**Goal of the exercise:** Starting at the line below holding "お知らせ (233, 1995)" and stopping at the line holding "個別の研修見学 (340, 619)", print every line exactly, both ends included, and leave the rest out.

[Materials provided]

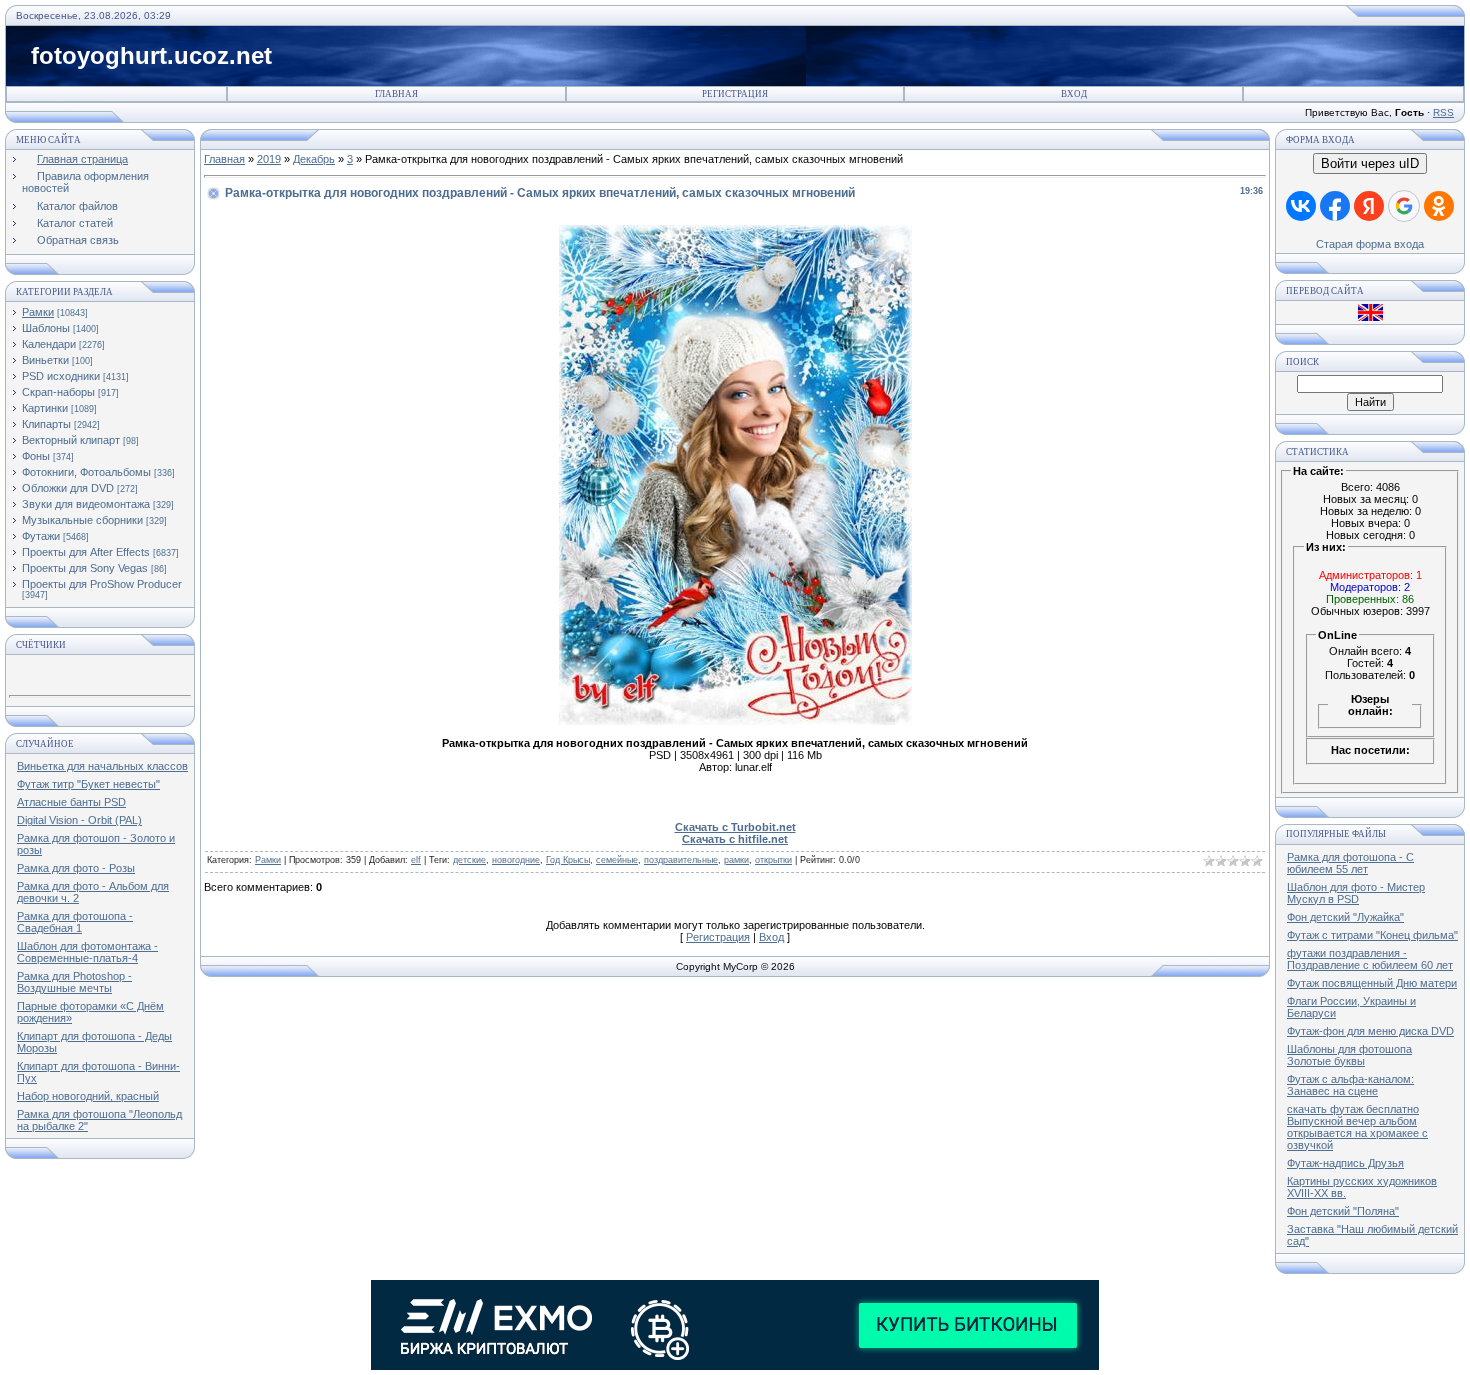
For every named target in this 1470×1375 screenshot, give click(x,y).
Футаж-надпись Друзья (1345, 1163)
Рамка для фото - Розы (76, 868)
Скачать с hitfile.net (735, 839)
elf (416, 860)
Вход (1074, 94)
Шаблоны (46, 328)
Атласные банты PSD (71, 802)
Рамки (38, 312)
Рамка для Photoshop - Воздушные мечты (74, 982)
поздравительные (681, 860)
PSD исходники (61, 376)
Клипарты (46, 424)
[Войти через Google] (1404, 206)
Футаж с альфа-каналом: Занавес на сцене (1350, 1085)
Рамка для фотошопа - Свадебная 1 (75, 922)
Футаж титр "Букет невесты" (88, 784)
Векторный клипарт (71, 440)
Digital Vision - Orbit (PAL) (79, 820)
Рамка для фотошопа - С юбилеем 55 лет (1350, 863)
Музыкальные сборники (82, 520)
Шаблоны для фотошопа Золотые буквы (1349, 1055)
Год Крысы (568, 860)
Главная (396, 94)
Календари (49, 344)
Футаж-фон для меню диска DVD (1370, 1031)
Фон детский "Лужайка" (1345, 917)
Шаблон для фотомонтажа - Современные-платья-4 (87, 952)
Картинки (45, 408)
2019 (269, 159)
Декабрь (314, 159)
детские (469, 860)
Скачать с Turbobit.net (735, 827)
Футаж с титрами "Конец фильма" (1372, 935)
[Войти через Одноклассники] (1439, 206)
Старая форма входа (1370, 244)
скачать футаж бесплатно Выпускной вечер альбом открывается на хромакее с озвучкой (1357, 1127)
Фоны (36, 456)
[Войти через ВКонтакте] (1301, 206)
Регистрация (735, 94)
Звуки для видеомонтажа (86, 504)
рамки (736, 860)
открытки (773, 860)
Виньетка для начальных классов (102, 766)
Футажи (41, 536)
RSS (1443, 112)
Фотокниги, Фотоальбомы (86, 472)
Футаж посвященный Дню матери (1372, 983)
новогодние (516, 860)
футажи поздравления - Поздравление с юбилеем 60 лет (1370, 959)
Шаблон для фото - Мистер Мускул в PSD (1356, 893)
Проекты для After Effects (86, 552)
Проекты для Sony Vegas (85, 568)
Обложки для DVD (68, 488)
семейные (617, 860)
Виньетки (45, 360)
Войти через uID (1370, 163)
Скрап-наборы (58, 392)
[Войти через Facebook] (1335, 206)
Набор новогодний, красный (88, 1096)
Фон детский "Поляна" (1343, 1211)
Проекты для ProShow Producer (102, 584)
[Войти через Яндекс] (1369, 206)
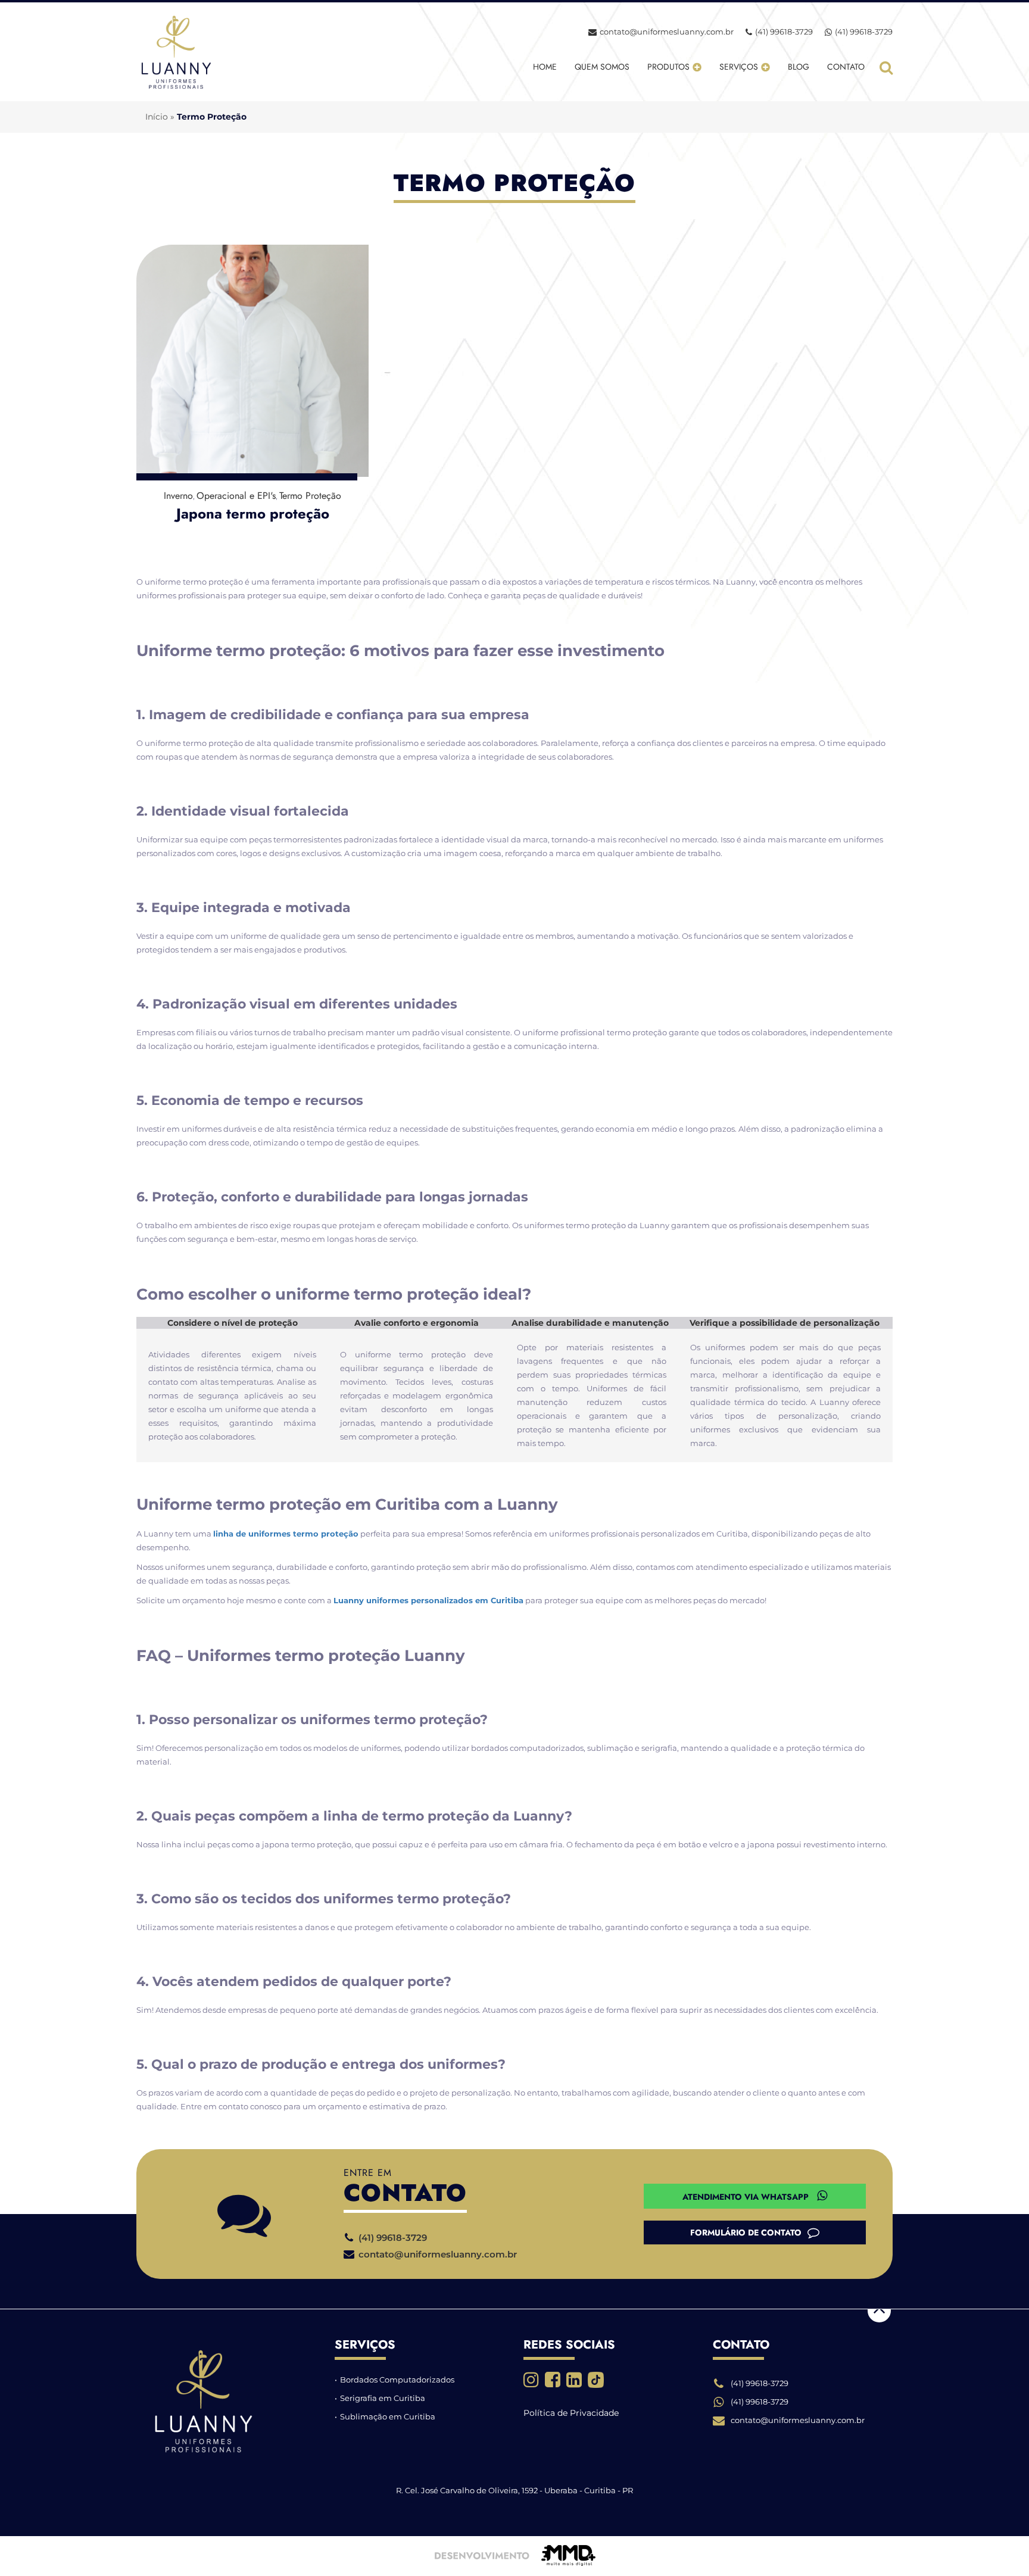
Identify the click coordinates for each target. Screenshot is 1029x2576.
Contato (846, 67)
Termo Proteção (310, 495)
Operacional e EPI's (236, 495)
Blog (798, 67)
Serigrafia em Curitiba (382, 2398)
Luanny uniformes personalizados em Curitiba (428, 1600)
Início (156, 116)
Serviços (738, 67)
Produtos (668, 67)
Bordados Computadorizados (397, 2379)
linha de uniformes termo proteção (285, 1533)
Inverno (178, 495)
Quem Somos (602, 67)
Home (545, 67)
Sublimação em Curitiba (387, 2416)
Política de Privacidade (571, 2413)
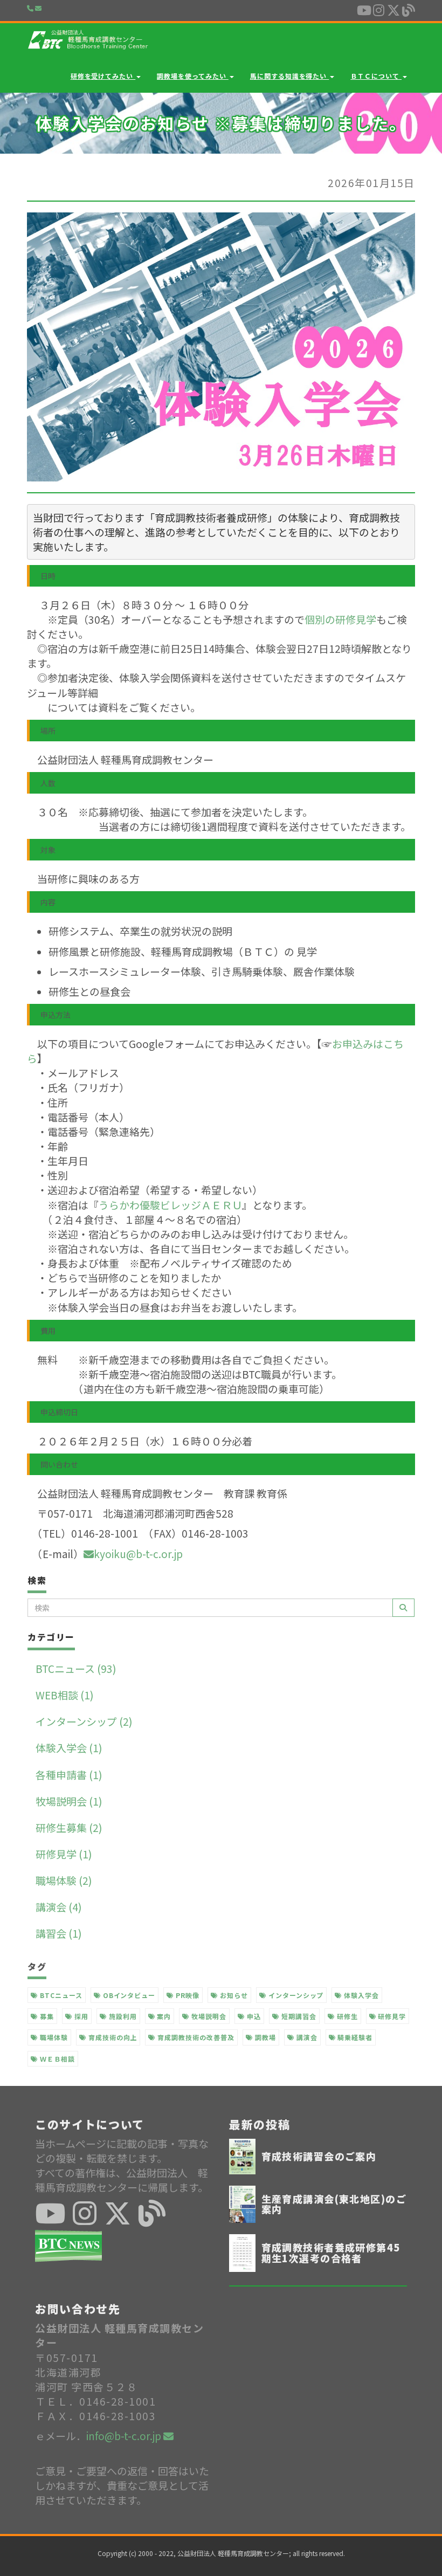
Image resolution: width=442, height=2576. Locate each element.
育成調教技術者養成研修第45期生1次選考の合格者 (330, 2252)
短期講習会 (297, 2016)
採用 (80, 2016)
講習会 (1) (59, 1933)
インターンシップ (295, 1995)
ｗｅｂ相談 (56, 2058)
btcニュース (60, 1995)
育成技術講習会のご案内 (319, 2156)
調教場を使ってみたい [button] (193, 75)
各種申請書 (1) (69, 1774)
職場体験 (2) (64, 1880)
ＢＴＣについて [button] (376, 75)
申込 (253, 2016)
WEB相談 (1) (65, 1695)
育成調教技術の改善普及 (194, 2037)
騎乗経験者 (354, 2037)
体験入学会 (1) (69, 1747)
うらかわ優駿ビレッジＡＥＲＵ (170, 1204)
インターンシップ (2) (84, 1721)
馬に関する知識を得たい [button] (289, 75)
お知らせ (233, 1995)
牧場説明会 (207, 2016)
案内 (163, 2016)
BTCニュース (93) (76, 1668)
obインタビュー (128, 1995)
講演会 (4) (59, 1906)
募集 (46, 2016)
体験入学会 (360, 1995)
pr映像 (186, 1995)
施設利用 (122, 2016)
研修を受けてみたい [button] (103, 75)
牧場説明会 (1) (69, 1801)
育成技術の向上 (111, 2037)
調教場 (264, 2037)
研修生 (346, 2016)
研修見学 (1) (64, 1854)
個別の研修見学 (340, 619)
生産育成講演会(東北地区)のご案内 (334, 2204)
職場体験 (53, 2037)
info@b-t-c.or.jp (124, 2435)
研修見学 (391, 2016)
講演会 (305, 2037)
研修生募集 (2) (69, 1827)
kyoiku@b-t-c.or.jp (138, 1553)
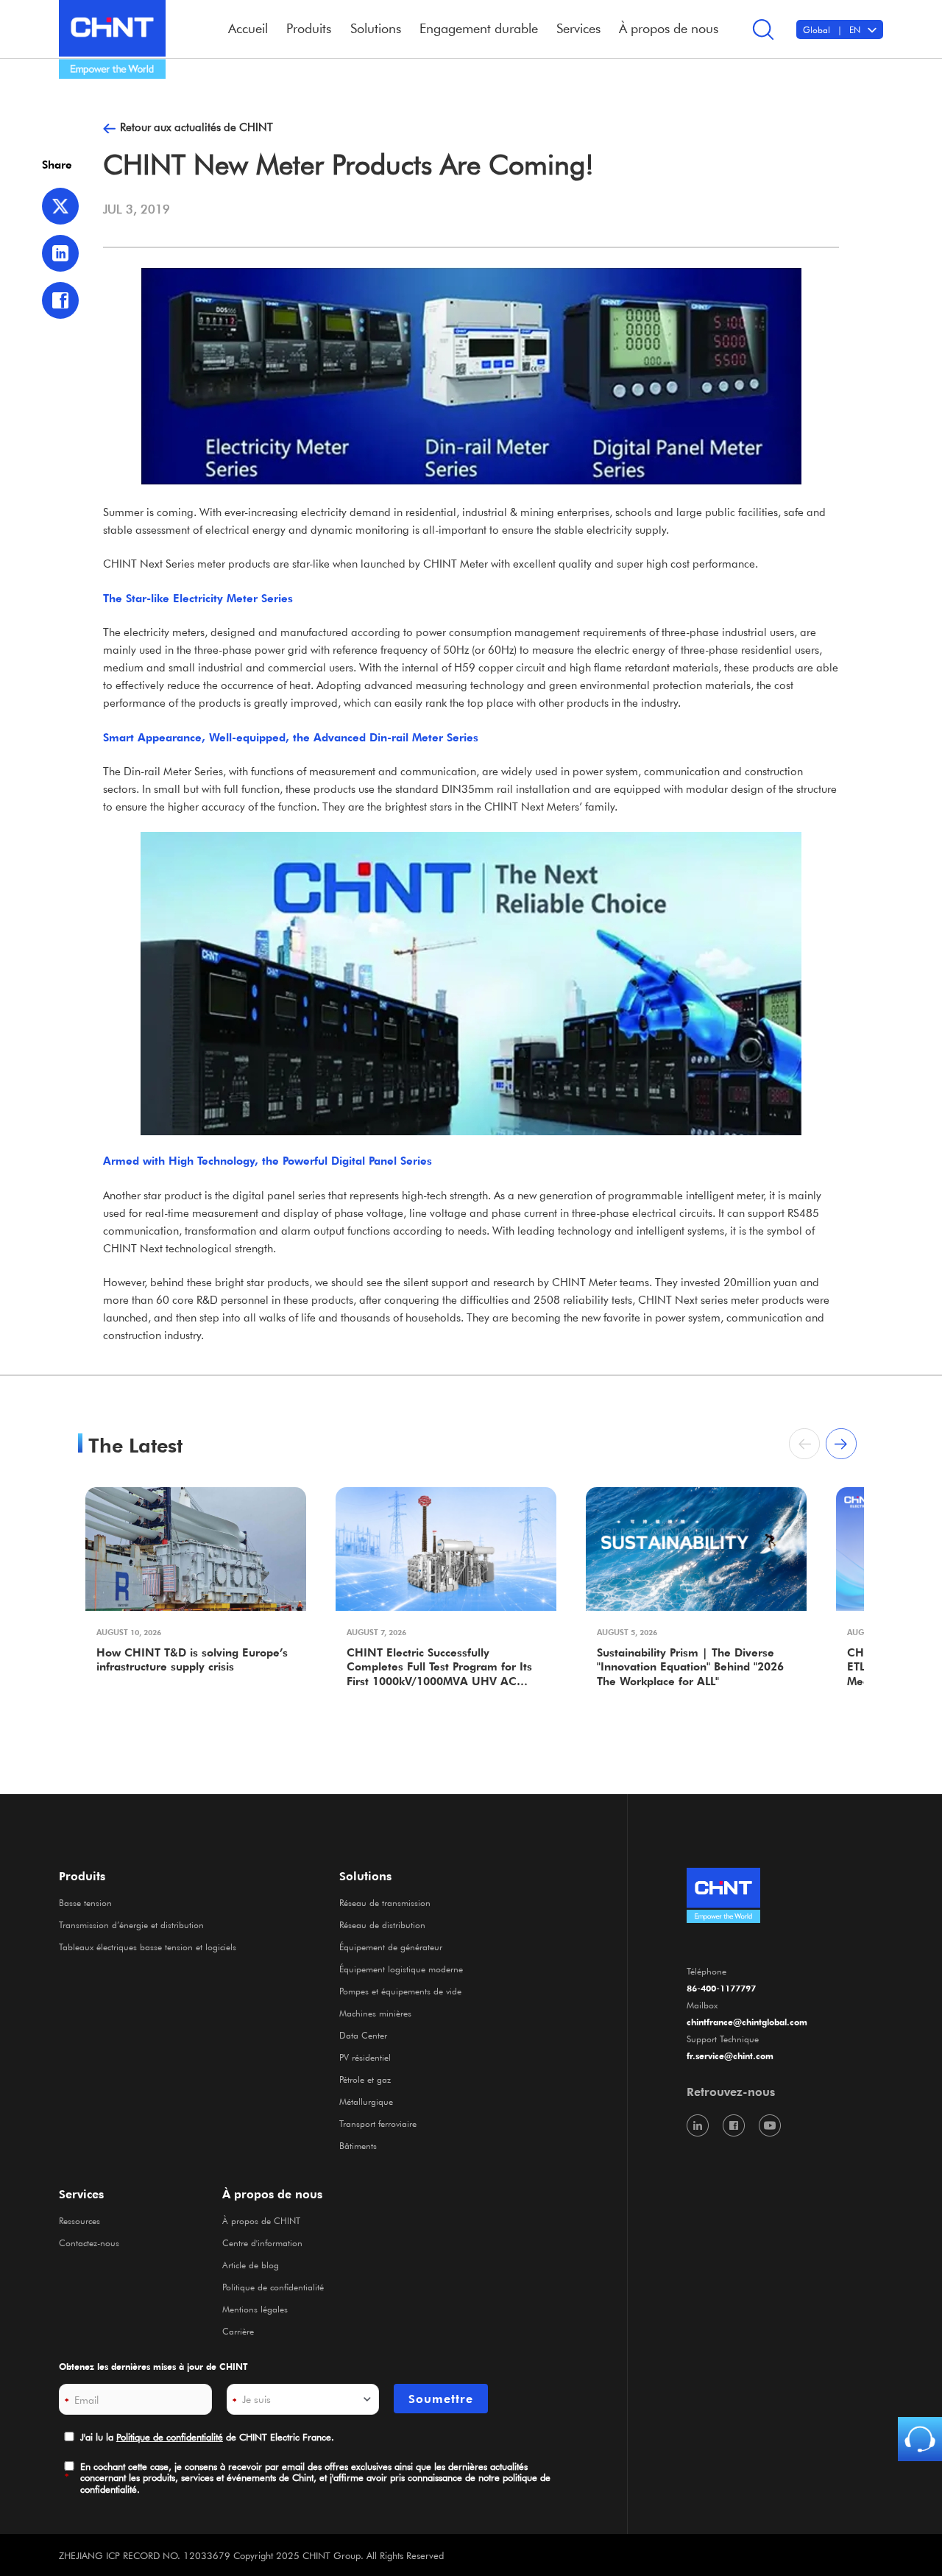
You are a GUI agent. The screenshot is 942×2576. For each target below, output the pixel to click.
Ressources (79, 2220)
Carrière (238, 2331)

[/Materials provided]

**Exercise response:**
お知らせ (233, 1995)
牧場説明会 (207, 2016)
案内 (163, 2016)
BTCニュース (93) (76, 1668)
obインタビュー (128, 1995)
講演会 (4) (59, 1906)
募集 (46, 2016)
体験入学会 (360, 1995)
pr映像 (186, 1995)
施設利用 (122, 2016)
研修を受けてみたい [button] (103, 75)
牧場説明会 (1) (69, 1801)
育成技術の向上 (111, 2037)
調教場 (264, 2037)
研修生 (346, 2016)
研修見学 (1) (64, 1854)
個別の研修見学 (340, 619)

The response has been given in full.